When transplanting into scar tissue, hair growth can often be compromised. This is probably because the decreased blood supply is not able to support the growth of transplanted hair follicles. It is the author's experience, as well as that of others in the literature, that transplanted hairs will indeed grow in the scar.(11) The percentage of "take" of the transplanted hairs is reduced, sometimes by as much as 50% (this versus the greater than 90% growth rate of hairs transplanted into normal non-scarred tissue). To compensate for the reduced percentage of hairs that will grow, the author transplants 4 hair grafts where it is hoped that 2 or 3 hairs will actually grow. It is also important that recipient sites be made slightly larger and/or deeper, so as to promote bleeding and potentially enhance the neo-vascularization of the graft hairs.

While this paper has focused upon the surgical treatments for hair loss, it is important to remember the role of the medical work-up for female pattern hair loss. While very unusual, hair loss in women can be due to a number of medical causes, including elevated levels of testosterone, hypothyroidism, nutritional factors, and post-pregnancy hormonal changes. In the female presenting with pattern hair loss, in addition to taking a thorough history and examination, several lab tests are conducted, including thyroid function, total testosterone, and DHEA-sulfate.

REFERENCES
1. Halsner UE, Lucas MF. New aspects in hair restoration for females. Dermatol. Surg. 21:605-610, 1995.
2. Ludwig E. Classification of the types of androgenetic alopecia (common baldness) occurring in the female sex. Br. J. Dermatol. 97:247-254, 1977.

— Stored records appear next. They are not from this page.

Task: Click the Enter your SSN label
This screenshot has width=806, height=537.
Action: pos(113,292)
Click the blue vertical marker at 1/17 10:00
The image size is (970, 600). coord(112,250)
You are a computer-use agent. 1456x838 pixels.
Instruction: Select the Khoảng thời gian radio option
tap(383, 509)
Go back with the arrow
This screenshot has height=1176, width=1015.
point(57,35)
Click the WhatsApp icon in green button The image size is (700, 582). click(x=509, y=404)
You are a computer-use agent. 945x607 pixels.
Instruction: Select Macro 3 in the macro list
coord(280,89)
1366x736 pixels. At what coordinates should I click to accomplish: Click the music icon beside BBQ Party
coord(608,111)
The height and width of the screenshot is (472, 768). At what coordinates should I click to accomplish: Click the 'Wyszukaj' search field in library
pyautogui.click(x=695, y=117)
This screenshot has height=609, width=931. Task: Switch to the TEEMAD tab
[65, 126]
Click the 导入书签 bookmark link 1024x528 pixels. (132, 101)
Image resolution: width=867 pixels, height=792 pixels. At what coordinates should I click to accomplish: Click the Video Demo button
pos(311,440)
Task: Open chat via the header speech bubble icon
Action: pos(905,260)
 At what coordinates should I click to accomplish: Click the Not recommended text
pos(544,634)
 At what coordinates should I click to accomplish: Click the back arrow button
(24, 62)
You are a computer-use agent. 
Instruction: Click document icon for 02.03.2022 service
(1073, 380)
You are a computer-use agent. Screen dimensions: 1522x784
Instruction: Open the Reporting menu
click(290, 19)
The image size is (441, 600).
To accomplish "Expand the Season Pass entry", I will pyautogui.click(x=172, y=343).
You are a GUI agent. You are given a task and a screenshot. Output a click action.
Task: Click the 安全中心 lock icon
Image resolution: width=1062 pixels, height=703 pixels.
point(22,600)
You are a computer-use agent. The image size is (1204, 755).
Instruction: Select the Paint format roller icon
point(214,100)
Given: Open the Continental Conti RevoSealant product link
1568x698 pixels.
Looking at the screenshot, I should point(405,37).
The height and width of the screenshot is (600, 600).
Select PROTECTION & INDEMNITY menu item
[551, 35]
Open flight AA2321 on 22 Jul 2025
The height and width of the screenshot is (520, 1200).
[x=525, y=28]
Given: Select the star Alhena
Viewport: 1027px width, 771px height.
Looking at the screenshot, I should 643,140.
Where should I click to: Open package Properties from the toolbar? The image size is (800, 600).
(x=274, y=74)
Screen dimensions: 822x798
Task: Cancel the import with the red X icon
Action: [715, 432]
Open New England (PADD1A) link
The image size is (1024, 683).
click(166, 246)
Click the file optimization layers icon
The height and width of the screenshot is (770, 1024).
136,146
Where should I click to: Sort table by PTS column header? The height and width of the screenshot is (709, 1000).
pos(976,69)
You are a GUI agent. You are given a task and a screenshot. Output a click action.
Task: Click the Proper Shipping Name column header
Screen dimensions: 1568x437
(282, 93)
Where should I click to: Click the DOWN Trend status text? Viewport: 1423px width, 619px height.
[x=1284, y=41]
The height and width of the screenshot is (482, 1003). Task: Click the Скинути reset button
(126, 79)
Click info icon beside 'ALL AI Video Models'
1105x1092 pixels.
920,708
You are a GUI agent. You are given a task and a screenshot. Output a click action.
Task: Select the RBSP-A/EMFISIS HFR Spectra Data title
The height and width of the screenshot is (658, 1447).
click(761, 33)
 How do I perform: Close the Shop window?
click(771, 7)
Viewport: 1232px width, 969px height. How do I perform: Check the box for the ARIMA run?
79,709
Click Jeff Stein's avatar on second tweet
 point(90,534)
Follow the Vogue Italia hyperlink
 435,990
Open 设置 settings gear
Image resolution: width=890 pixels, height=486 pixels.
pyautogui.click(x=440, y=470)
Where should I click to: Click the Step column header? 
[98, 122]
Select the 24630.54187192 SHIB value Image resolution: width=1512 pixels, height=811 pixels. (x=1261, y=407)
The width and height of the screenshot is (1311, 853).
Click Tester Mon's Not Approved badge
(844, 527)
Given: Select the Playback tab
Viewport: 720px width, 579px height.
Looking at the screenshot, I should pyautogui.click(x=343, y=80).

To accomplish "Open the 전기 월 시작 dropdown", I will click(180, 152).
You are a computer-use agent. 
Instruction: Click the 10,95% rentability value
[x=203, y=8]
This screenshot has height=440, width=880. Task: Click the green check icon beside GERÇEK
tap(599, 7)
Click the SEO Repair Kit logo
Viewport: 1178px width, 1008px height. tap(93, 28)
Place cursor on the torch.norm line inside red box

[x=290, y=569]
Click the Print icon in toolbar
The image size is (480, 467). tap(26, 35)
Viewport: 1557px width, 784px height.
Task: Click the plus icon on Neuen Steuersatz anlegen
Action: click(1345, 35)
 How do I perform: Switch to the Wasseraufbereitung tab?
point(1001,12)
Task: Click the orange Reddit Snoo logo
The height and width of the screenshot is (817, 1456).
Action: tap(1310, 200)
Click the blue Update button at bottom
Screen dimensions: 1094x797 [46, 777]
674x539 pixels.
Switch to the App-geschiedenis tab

3. Brennan HG, Toft KM, Dunham BP, Goode RL, Koch RJ. Prevention and correction of temporal hair loss in rhytidectomy. Plast. Reconstr. Surg. 104:2219-2225,1999.
4. Holcomb JD, McCullough EG. Trichophytic incisional approaches to upper facial rejuvenation. Arch. Facial Plast. Surg. 3:48-53,2001
5. Leonard RT. Hair restoration in patients following cosmetic facial surgery. Cosm. Dermatol. 33-35, May 2001.
6. Headington JT. Transverse microscopic anatomy of the human scalp. Arch. Dermatol. 120:449-456, 1984.
7. Seager D, et al. Standardizing the classification and description of Follicular unit Transplantation and mini-micrografting techniques. Dermatol. Surg. 24:957-963, 1998.
8. Stough DB, Bondar GL. The Knudsen nomenclature: standardizing terminology of graft sizes. Dermatol. Surg. 23:763-765, 1997.
9. Juri J, Juri C, deAntueno J. Reconstruction of the sideburn for alopecia after rhytidectomy. Plast. Reconstr. Surg. 57:304-308, 1976.
10. Barrera A. The use of micrografts and minigrafts for the correction of the postrhytidectomy lost sideburn. Plast. Reconstr. Surg. 102:2237-2240,1998.
11. Barrera A. The use of micrografts and minigrafts for the treatment of burn alopecia. Plast. Reconstr. Surg. 103:581-584, 1999.